Medical professionals from Nigeria and Ghana scored lowest on the non -supernatural causes of mental illness factor, reflecting the fact that they were most likely to endorse items suggesting that witchcraft, possession by evil spirits, or curses can be causes of mental illness. These responses may well reflect the ongoing influence of cultural and magical-religious beliefs in the traditional cultures of these nations, influencing medical professionals [5557] as they do the general public [58]. Other, more specialized, studies on African beliefs have noted the persistence of superstitious thinking about the etiology of mental illness [34, 36, 58]. Some studies from Western Africa indicate that much of the care for people with mental illness is provided by traditional healers or from evangelical Christian prayer camps, reflecting the deep spiritual orientation of West African cultures [34].

In interpreting the results, several limitations of the present study require comment.

First, the data presented in this study are based on surveys of convenience samples of professionals in limited geographic areas, and at different levels of experience, and thus may not have been broadly representative of health professionals in the five countries. We attempted to adjust for differences in experience by controlling for age in multivariable analyses.

Second, although the factor structure of items previously used in this measure was confirmed [36, 37] adding to its credibility, more validating evidence for the scale is desirable. On the other hand, the items of our questionnaire were previously tested in pilot studies for relevance to mental health providers, and the professionals who have used the survey have found it to be simple and easy to understand.

Third, the items in the questionnaire were phrased so as to inquire in a general way about mental illness. They did not differentiate between diagnoses so as to be accessible to people without technical training. Therefore, it is possible that respondents’ attitudes reflect reactions to different interpretations of the meaning of the general phrase “people with mental illness.” It is likely that there are differences in attitudes towards different disorders across all cultures. Attitudes towards people with depression or anxiety disorder may be more accepting than those toward schizophrenia or personality disorders [59, 60], which are often regarded as leading to behavior involving violence, antisocial activities, or being “unpredictable”.

Fourth, we must acknowledge that the link between attitudes and actual behavior is unknown and very difficult to study.
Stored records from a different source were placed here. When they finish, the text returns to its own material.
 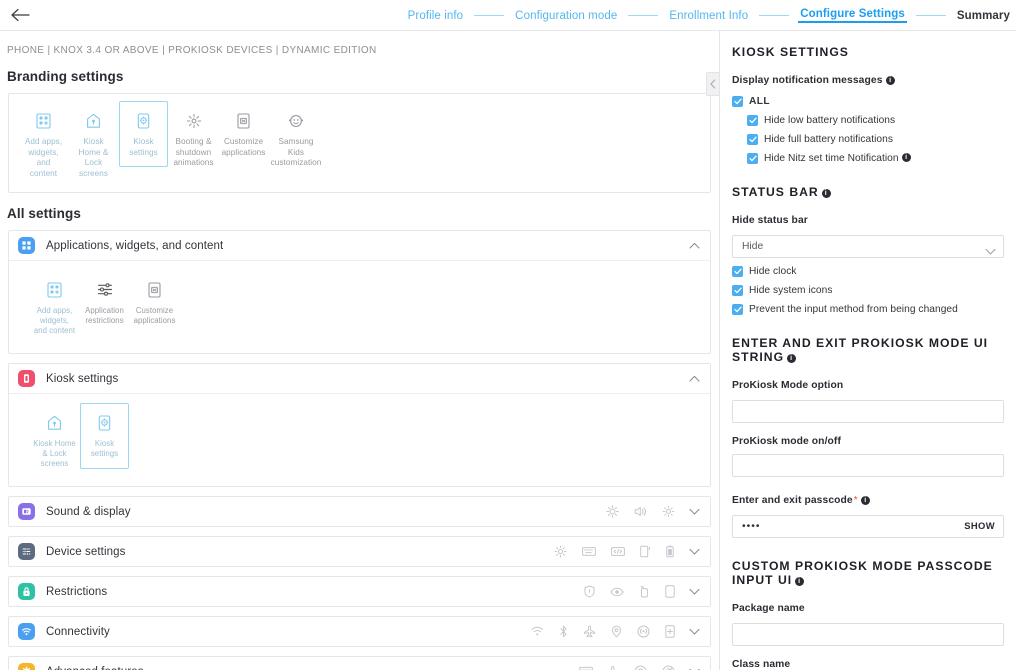 I want to click on branding-tile-kiosk-settings: Kiosk settings, so click(x=144, y=134).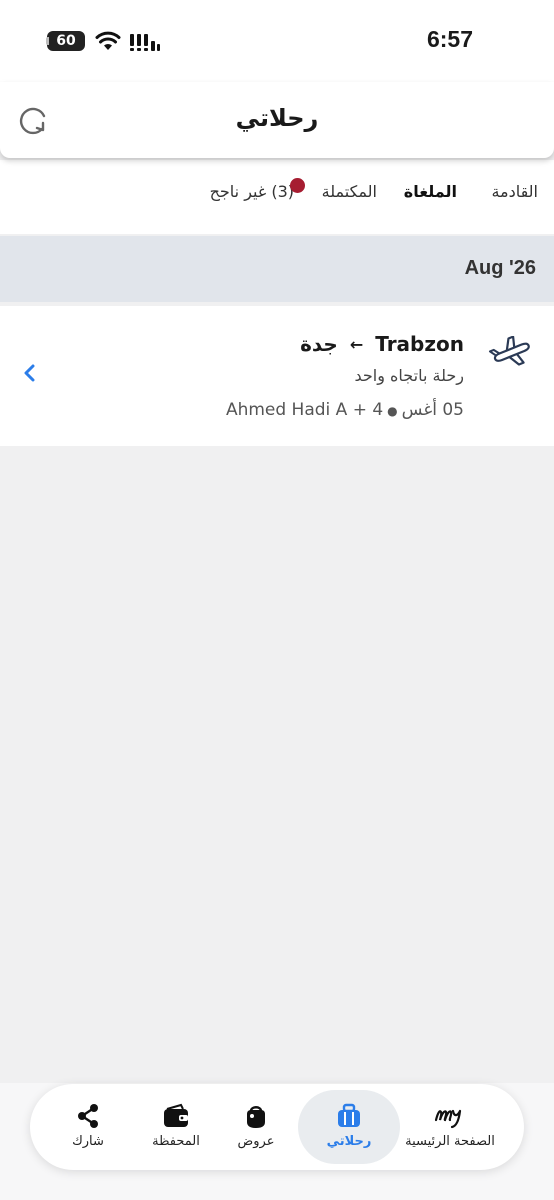  I want to click on trip-passengers: Ahmed Hadi A + 4, so click(304, 410).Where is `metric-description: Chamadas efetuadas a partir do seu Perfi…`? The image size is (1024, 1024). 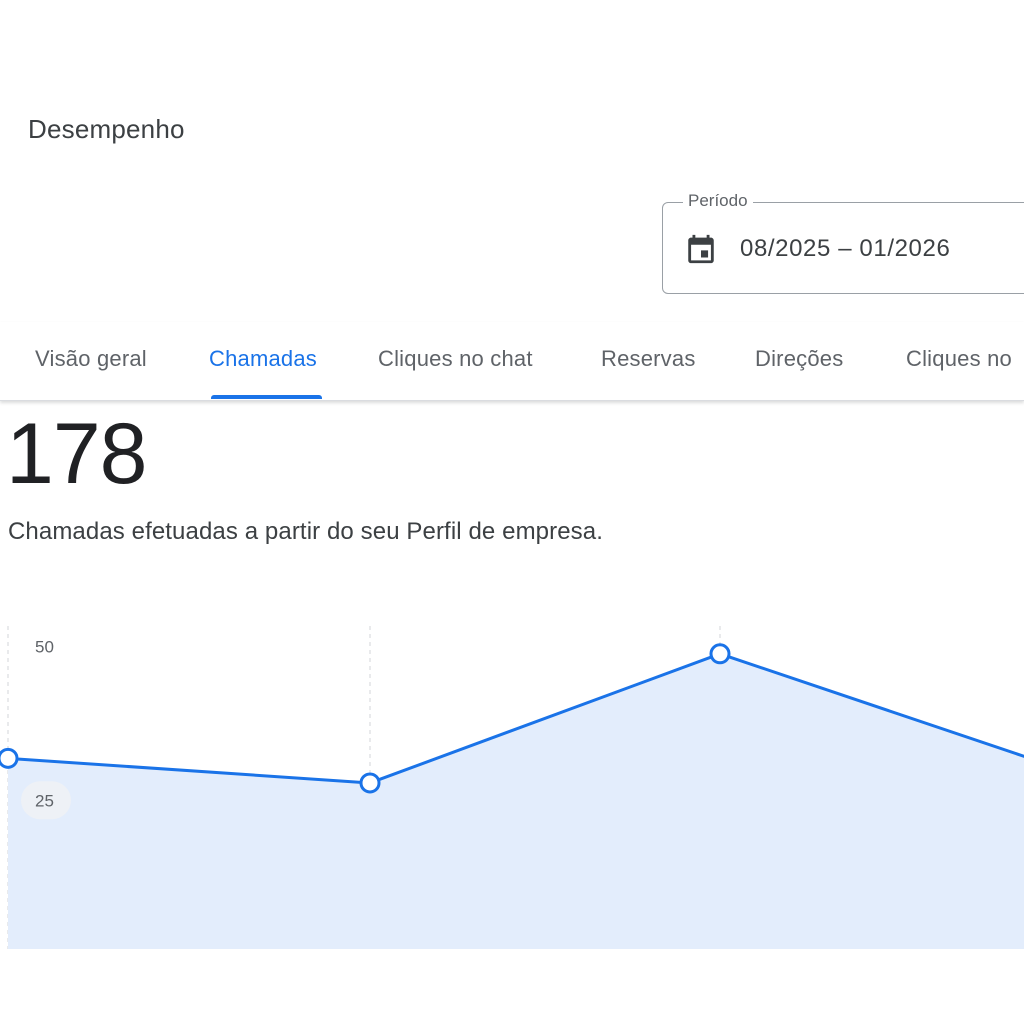
metric-description: Chamadas efetuadas a partir do seu Perfi… is located at coordinates (306, 532).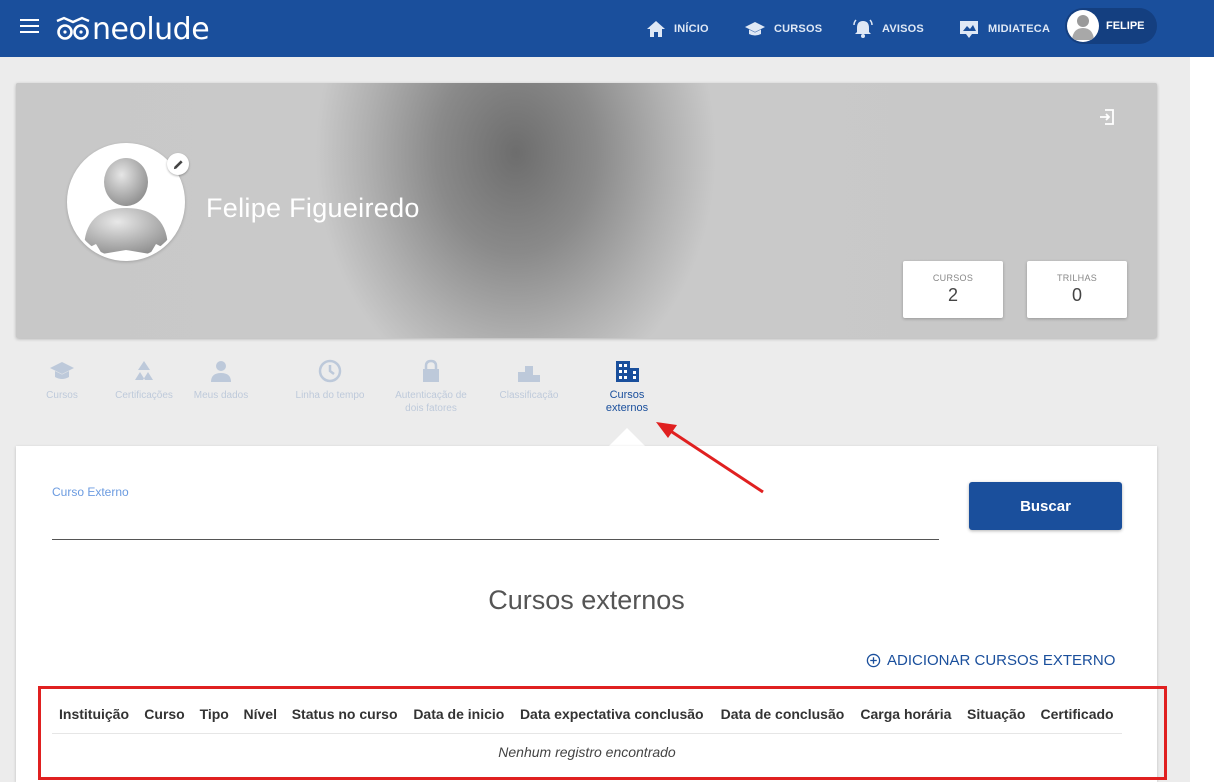 The width and height of the screenshot is (1214, 782). Describe the element at coordinates (221, 372) in the screenshot. I see `person-icon` at that location.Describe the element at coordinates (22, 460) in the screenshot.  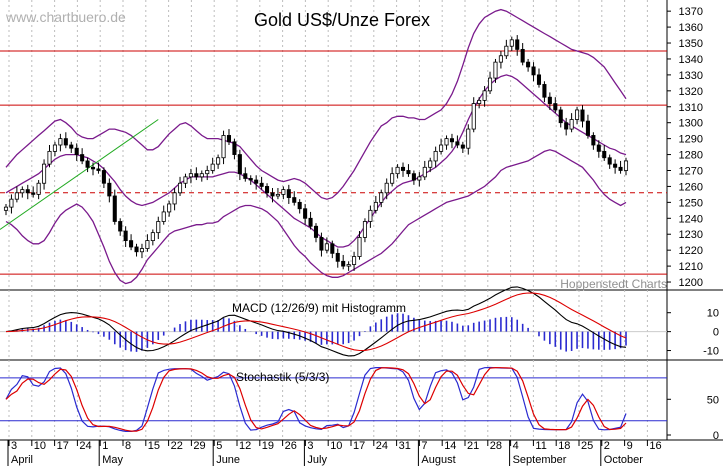
I see `month-label: April` at that location.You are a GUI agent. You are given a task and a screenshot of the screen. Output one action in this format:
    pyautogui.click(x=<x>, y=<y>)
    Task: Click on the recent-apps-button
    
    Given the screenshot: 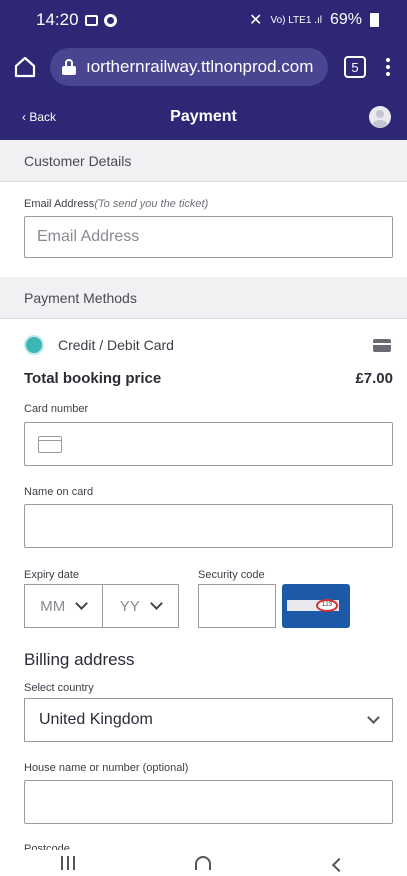 What is the action you would take?
    pyautogui.click(x=68, y=860)
    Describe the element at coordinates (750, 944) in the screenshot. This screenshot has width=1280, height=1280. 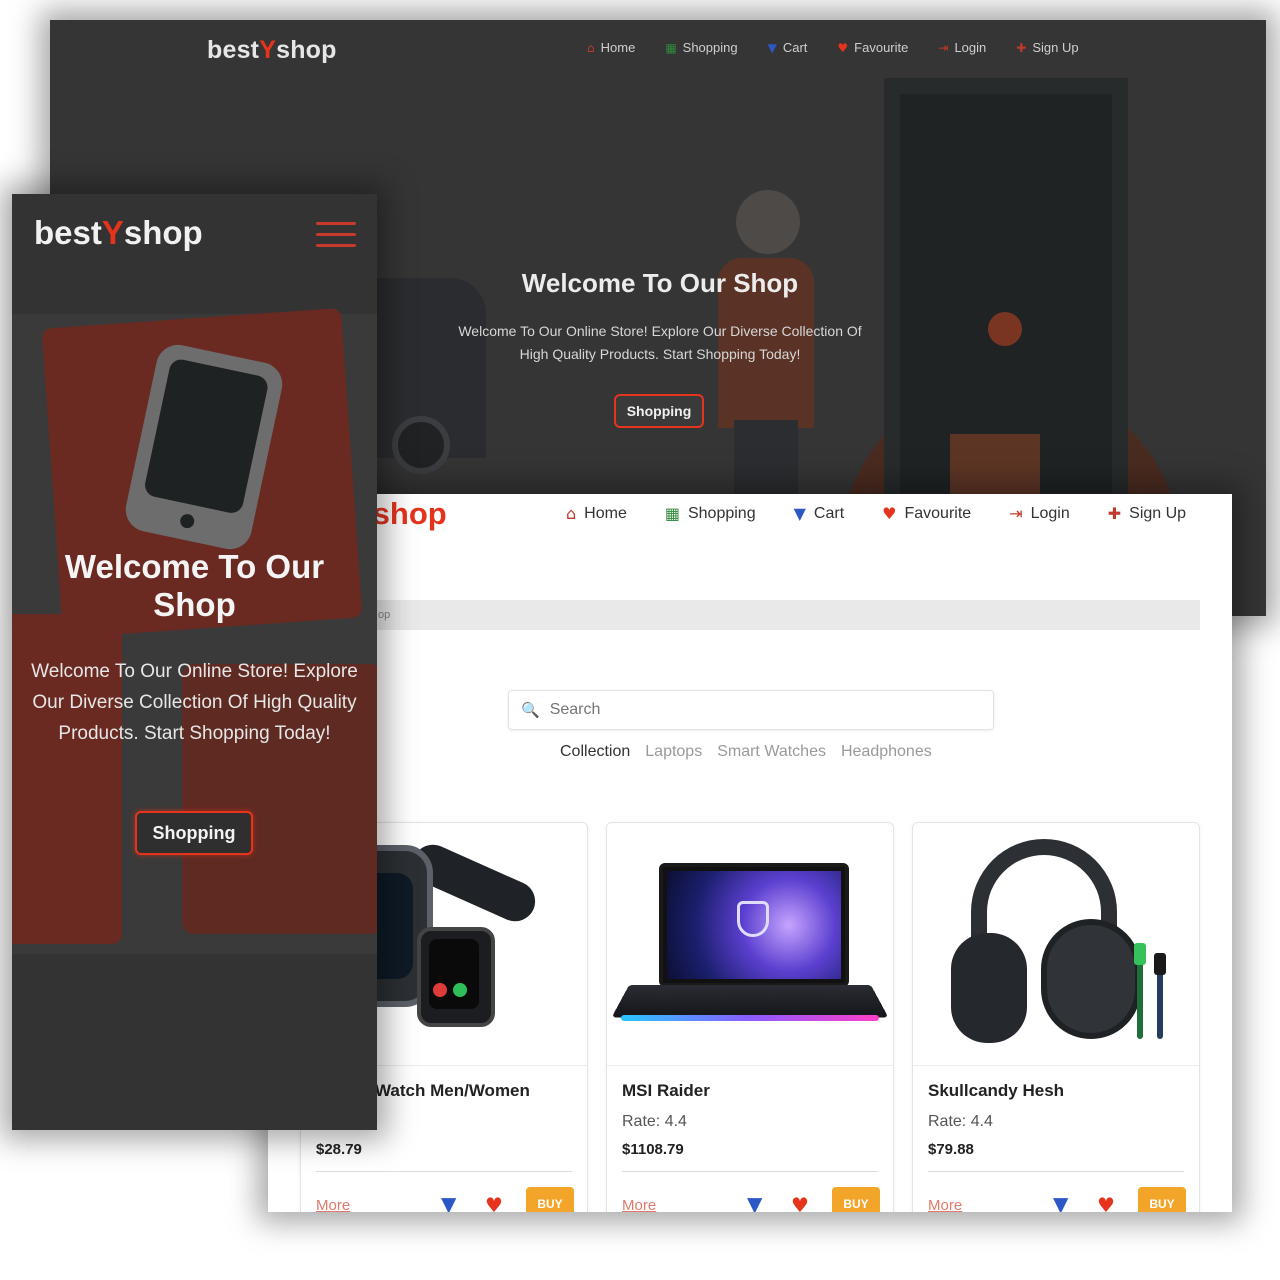
I see `laptop-image` at that location.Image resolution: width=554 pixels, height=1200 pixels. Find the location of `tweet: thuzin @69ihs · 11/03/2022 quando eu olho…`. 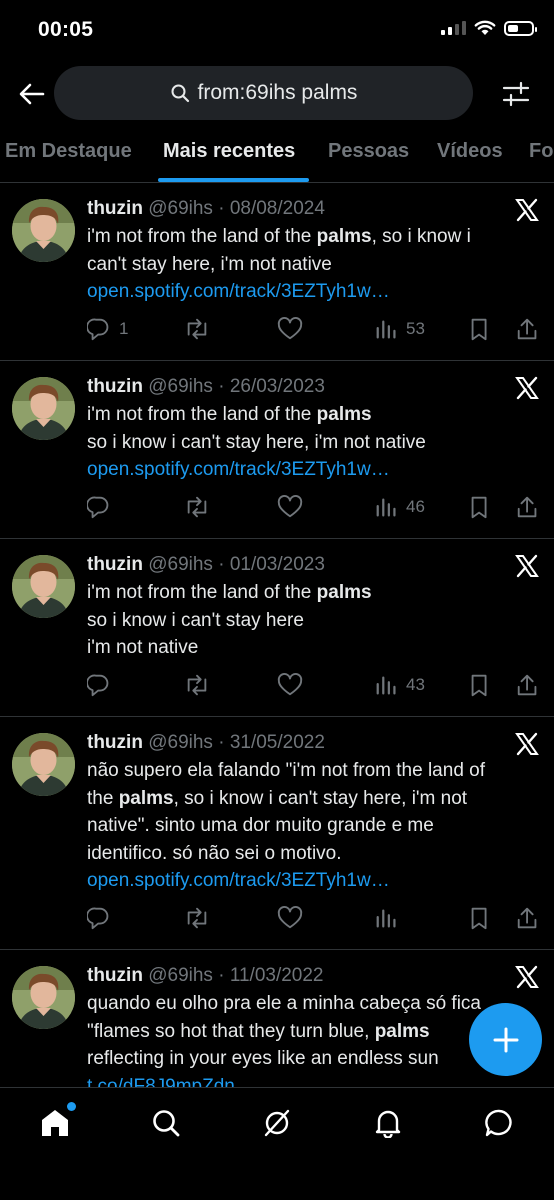

tweet: thuzin @69ihs · 11/03/2022 quando eu olho… is located at coordinates (277, 1018).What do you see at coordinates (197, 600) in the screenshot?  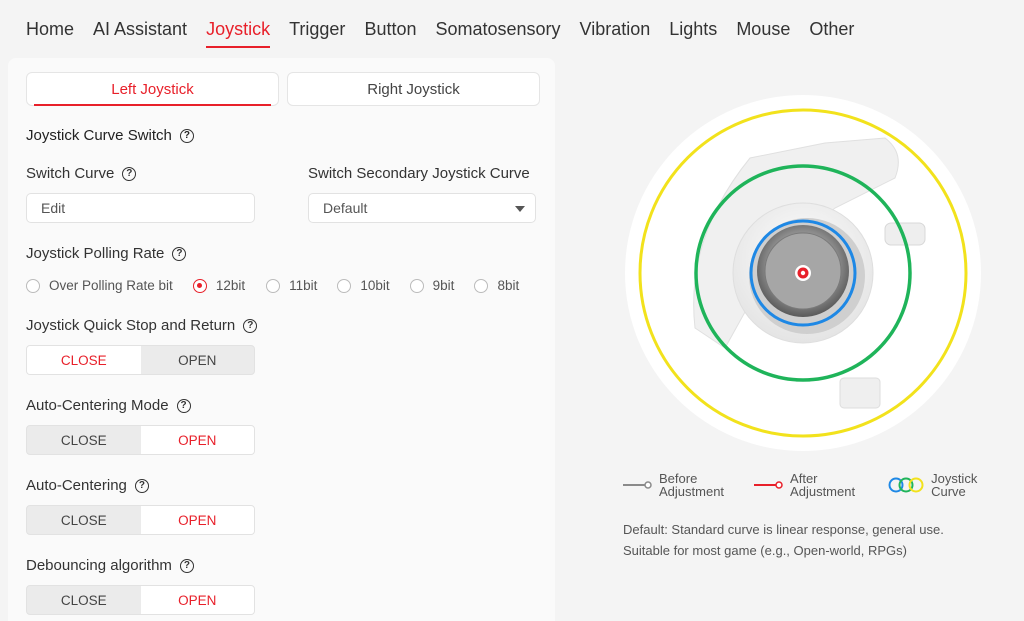 I see `debouncing-open-option: OPEN` at bounding box center [197, 600].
The observations presented here reflect differences in stated attitudes but cannot be taken as evidence of differences in the quality of care delivered, or in professional skills or behavior [61]. This limitation applies to all research into attitudes towards mental illness.

In spite of these limitations, this study demonstrates that, consistent with previous studies [62], negative attitudes are common among health professionals in the developing world. Even among health professionals with similar training in internationally accepted bio-psycho-social approaches, local cultural values seems to influence beliefs and attitudes towards people with mental illness. The influence of the recovery movement and psychopharmacologic marketing emerges in the data from the U.S. culture just as the persistence of traditional beliefs emerges in the data from Ghana and Nigeria [58]. This study thus adds to the limited cross-cultural literature demonstrating the robustness of cultural influence on attitudes towards mental illness [29]. As we become better acquainted with these attitudes we may come to further understand how to influence them so as to reduce stigma, improve access to and quality of treatment and the quality of life for people with mental illness around the world.